ERIC Number: ED209440
Record Type: Non-Journal
Publication Date: 1980-May-13
Reference Count: N/A
Work after 65: Options for the 80's. Hearing before the Special Committee on Aging, United States Senate, Ninety-Sixth Congress, Second Session. Part 2--Washington, D.C.
Congress of the U.S., Washington, DC. Senate Special Committee on Aging.
Flexible retirement policies have worked very well for four major United States corporations, accordinq to testimony of their executives during the second part of a U.S. Senate hearing on work after age 65, conducted in Washington, D.C., in May, 1980. Executives of Xerox, Polaroid, Bankers Life and Casualty, and Atlantic Richfield told the special committee on aging that their companies have a 15-year span--from 55 to 70 and beyond--during which employees can choose to retire. The executives said that in most cases the best, most productive workers were the ones who chose to stay the longest; thus, not having mandatory retirement was helpful for the companies. The company officials also commented that older workers had records of absences that were as good as or better than those of younger workers, and much better safety records. The hearing record also includes testimony about the needs of older workers and the future needs of the marketplace for older workers by Senators Lawton Chiles, Charles Percy, John Glenn, David Pryor, and John Melcher. In addition, reports of various task forces and surveys relating to older workers and retirement are appended to the document. (KC)
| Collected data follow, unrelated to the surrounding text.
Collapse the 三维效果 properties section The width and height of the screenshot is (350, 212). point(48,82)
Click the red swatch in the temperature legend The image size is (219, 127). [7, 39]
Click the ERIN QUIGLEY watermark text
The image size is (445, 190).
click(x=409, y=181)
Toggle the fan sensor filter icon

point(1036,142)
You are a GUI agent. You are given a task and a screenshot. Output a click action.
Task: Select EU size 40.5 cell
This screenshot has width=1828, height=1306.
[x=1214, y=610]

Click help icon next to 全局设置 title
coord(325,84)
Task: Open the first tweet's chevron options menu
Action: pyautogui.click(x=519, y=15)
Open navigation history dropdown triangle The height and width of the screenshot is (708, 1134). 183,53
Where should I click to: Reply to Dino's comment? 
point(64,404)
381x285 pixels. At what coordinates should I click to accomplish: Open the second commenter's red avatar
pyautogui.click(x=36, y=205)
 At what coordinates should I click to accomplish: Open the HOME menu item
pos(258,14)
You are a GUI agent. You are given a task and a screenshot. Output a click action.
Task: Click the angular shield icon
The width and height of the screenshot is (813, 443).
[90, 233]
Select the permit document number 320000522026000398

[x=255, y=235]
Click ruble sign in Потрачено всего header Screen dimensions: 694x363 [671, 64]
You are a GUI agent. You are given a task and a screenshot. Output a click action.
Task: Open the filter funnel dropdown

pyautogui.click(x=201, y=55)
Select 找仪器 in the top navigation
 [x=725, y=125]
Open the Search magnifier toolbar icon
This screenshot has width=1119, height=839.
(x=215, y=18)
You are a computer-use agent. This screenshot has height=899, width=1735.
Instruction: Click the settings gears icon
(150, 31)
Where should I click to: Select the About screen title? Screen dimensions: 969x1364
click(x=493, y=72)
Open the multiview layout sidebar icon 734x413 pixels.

Descriptors: Age Discrimination, Aging (Individuals), Demography, Employee Attitudes, Employees, Employer Attitudes, Employment, Flexible Working Hours, Government Role, Hearings, Older Adults, Older Workers, Part Time Employment, Personnel Policy, Policy Formation, Population Distribution, Population Trends, Public Policy, Reentry Workers, Retirement, Retirement Benefits, Work Attitudes
Publication Type: Legal/Legislative/Regulatory Materials; Opinion Papers
Education Level: N/A
Authoring Institution: Congress of the U.S., Washington, DC. Senate Special Committee on Aging.